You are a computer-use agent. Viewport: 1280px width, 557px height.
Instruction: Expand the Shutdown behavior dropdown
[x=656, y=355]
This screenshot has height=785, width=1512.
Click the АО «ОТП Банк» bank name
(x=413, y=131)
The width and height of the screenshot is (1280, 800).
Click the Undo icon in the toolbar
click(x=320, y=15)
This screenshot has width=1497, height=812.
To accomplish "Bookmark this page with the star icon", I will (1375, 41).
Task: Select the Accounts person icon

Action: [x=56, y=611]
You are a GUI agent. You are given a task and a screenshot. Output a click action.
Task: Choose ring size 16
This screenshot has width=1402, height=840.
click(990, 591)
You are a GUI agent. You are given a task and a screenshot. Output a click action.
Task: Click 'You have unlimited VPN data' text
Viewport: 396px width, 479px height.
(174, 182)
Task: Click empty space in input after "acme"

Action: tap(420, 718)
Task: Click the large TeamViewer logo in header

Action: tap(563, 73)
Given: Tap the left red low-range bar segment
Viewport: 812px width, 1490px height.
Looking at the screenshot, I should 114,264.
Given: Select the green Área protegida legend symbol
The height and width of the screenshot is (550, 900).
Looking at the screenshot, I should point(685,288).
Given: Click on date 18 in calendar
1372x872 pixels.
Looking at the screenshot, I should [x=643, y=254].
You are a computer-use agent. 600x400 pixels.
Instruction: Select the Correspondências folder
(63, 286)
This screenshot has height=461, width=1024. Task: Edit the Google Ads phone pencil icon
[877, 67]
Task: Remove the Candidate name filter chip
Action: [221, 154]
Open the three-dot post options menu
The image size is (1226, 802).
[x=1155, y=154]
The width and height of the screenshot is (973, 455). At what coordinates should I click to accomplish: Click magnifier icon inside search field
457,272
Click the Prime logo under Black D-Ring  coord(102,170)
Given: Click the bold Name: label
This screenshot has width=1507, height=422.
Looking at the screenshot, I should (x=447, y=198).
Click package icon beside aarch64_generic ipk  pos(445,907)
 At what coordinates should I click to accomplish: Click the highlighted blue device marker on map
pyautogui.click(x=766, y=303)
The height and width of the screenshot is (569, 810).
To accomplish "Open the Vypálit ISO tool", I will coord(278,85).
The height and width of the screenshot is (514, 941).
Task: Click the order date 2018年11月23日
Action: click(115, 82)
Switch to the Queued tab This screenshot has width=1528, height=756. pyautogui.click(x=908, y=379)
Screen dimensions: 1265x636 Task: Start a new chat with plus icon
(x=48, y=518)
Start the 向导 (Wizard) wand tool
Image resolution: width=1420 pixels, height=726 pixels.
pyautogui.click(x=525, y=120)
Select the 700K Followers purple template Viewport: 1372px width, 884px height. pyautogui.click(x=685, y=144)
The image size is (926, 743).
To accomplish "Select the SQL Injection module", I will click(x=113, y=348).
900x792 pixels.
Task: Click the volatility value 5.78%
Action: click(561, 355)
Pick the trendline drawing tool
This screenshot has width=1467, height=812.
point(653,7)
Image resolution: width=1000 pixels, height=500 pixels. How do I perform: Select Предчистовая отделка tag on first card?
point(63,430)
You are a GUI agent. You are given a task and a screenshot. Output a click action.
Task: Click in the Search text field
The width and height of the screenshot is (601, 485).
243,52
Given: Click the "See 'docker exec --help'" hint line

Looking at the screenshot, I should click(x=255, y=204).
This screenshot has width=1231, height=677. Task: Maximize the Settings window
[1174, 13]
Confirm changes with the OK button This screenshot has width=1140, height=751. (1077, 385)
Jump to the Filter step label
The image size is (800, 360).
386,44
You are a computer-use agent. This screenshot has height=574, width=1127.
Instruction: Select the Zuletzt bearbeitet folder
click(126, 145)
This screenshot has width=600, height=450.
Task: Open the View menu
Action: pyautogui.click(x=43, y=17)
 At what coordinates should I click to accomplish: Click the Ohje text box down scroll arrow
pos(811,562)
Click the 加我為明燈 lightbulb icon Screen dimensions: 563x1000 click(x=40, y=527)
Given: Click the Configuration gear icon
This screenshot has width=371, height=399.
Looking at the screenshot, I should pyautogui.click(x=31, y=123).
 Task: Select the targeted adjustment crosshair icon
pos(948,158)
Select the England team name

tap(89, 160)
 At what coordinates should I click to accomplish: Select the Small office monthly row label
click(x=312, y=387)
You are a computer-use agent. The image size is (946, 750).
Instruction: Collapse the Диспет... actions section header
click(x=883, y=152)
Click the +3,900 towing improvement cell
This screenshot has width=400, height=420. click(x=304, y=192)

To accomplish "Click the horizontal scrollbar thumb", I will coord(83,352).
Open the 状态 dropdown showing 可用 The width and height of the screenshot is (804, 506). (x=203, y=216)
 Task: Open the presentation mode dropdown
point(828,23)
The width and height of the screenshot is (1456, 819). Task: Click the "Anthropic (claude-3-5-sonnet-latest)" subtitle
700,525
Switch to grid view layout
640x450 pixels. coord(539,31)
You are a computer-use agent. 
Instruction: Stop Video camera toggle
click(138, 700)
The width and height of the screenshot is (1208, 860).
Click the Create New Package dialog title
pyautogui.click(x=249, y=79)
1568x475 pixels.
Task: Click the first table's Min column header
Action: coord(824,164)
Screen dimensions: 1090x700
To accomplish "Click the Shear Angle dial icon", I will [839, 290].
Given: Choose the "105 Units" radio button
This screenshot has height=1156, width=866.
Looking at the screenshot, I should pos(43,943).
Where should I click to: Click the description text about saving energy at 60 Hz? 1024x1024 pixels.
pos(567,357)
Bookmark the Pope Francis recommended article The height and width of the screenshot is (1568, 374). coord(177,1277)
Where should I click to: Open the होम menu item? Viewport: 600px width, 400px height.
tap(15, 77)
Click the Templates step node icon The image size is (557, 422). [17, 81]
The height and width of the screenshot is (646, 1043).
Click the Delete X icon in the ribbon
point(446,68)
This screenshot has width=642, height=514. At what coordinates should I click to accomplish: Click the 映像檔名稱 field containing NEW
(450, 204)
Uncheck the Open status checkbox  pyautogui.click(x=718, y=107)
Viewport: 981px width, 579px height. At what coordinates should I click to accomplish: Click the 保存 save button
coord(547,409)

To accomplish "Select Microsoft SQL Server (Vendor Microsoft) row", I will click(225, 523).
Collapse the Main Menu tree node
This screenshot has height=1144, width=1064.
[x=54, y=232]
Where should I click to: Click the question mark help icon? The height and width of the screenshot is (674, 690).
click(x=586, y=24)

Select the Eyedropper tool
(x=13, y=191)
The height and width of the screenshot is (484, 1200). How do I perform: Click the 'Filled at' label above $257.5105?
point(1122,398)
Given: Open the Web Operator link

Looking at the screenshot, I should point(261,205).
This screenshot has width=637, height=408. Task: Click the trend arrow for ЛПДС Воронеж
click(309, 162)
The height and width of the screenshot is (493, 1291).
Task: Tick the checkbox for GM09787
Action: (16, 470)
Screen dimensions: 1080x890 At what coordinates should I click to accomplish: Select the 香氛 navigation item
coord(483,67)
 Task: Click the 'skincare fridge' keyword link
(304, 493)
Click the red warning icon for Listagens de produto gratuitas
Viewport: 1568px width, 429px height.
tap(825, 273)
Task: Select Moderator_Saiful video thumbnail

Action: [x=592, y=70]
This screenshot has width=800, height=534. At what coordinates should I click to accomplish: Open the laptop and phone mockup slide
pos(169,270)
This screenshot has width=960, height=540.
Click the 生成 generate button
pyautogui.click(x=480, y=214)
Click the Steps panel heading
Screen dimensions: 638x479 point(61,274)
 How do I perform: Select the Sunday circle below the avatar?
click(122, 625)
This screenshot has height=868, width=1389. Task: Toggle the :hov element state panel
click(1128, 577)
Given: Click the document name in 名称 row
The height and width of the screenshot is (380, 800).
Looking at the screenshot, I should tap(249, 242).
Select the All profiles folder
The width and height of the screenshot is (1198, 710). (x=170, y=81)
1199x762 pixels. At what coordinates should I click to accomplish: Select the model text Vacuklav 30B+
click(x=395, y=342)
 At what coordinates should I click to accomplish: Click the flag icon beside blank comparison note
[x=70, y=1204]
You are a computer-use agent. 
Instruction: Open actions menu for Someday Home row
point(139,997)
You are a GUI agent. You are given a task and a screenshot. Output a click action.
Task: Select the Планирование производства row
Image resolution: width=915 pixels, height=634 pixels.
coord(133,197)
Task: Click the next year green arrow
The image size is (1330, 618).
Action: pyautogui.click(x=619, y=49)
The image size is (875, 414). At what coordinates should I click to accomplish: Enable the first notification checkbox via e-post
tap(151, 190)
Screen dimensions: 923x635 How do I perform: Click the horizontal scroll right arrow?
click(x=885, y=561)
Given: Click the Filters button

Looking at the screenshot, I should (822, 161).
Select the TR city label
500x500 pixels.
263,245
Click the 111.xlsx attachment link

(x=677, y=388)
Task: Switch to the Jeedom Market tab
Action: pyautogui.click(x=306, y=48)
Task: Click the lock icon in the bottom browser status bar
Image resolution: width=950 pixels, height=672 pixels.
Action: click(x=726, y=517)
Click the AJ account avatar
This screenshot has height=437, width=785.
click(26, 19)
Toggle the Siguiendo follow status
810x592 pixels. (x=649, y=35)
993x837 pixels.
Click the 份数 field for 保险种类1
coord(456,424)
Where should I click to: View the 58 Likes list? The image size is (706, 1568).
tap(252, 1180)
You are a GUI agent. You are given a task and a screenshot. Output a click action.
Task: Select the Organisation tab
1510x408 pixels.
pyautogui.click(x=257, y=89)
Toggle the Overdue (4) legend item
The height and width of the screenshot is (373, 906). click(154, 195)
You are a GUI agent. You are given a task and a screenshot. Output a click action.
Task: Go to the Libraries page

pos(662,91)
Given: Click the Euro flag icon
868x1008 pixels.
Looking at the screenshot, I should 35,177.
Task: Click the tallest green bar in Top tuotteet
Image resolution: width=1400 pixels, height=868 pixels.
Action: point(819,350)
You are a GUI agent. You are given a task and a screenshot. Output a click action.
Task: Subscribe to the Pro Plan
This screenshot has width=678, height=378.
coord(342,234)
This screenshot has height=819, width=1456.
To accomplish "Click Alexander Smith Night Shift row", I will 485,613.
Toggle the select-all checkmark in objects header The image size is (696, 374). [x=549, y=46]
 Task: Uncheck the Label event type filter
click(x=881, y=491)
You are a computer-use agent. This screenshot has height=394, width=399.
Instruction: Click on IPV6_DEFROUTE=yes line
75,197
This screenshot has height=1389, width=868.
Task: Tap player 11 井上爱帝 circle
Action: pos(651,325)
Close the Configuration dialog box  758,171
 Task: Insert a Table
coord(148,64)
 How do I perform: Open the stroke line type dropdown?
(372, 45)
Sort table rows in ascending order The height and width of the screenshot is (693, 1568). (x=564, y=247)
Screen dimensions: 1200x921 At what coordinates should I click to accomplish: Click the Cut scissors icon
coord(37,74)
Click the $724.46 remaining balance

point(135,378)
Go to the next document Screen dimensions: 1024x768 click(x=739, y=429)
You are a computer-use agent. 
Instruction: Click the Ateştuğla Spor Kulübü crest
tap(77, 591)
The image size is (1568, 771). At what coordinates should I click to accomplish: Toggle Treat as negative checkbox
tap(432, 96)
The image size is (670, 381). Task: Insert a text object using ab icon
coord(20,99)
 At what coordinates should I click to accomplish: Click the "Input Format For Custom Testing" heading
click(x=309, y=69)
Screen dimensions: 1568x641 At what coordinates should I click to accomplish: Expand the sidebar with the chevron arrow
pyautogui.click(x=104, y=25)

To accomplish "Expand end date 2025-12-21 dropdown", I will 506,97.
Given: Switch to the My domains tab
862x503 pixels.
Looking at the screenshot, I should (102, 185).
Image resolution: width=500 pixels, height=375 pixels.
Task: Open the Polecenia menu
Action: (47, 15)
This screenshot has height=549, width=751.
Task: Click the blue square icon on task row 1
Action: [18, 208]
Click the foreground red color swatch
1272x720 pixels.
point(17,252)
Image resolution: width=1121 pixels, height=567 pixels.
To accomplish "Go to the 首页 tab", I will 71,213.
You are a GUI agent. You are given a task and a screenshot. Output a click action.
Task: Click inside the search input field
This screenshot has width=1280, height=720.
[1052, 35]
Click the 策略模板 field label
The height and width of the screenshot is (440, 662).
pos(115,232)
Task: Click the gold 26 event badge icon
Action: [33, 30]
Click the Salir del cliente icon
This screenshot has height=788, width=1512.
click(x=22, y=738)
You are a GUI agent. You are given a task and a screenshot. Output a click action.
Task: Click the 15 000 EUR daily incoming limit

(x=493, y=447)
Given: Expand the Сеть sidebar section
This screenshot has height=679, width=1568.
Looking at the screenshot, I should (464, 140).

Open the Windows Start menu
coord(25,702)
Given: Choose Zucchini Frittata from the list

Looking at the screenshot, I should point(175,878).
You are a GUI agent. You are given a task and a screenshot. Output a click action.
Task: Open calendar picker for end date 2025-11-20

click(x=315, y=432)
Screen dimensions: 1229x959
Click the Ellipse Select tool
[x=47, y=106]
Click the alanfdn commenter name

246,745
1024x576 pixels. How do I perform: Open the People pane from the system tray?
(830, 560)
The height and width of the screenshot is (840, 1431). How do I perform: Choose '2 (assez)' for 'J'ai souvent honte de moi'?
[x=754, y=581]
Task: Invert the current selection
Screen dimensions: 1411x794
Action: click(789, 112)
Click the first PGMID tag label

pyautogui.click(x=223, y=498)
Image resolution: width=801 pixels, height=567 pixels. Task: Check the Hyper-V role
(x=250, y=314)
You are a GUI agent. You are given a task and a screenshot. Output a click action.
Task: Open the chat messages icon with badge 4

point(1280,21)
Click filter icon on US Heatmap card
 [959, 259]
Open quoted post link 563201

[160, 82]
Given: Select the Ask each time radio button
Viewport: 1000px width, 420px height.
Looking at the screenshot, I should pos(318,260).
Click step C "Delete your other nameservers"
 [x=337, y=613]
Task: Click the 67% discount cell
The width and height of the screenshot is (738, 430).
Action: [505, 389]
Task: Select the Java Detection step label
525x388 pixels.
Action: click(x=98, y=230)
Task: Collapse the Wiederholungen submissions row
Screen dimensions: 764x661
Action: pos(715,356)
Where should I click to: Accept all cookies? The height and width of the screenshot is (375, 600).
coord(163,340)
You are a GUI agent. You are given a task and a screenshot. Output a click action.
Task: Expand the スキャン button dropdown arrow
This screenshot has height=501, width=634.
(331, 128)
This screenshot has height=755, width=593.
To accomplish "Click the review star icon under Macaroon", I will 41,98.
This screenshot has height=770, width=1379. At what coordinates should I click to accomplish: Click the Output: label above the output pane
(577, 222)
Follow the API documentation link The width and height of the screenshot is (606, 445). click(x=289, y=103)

####

— DIRECTIONS —
Across the whole listing above, determine how many lines hold the word "computer". Only that number is wanted.

— YOUR RESPONSE —
8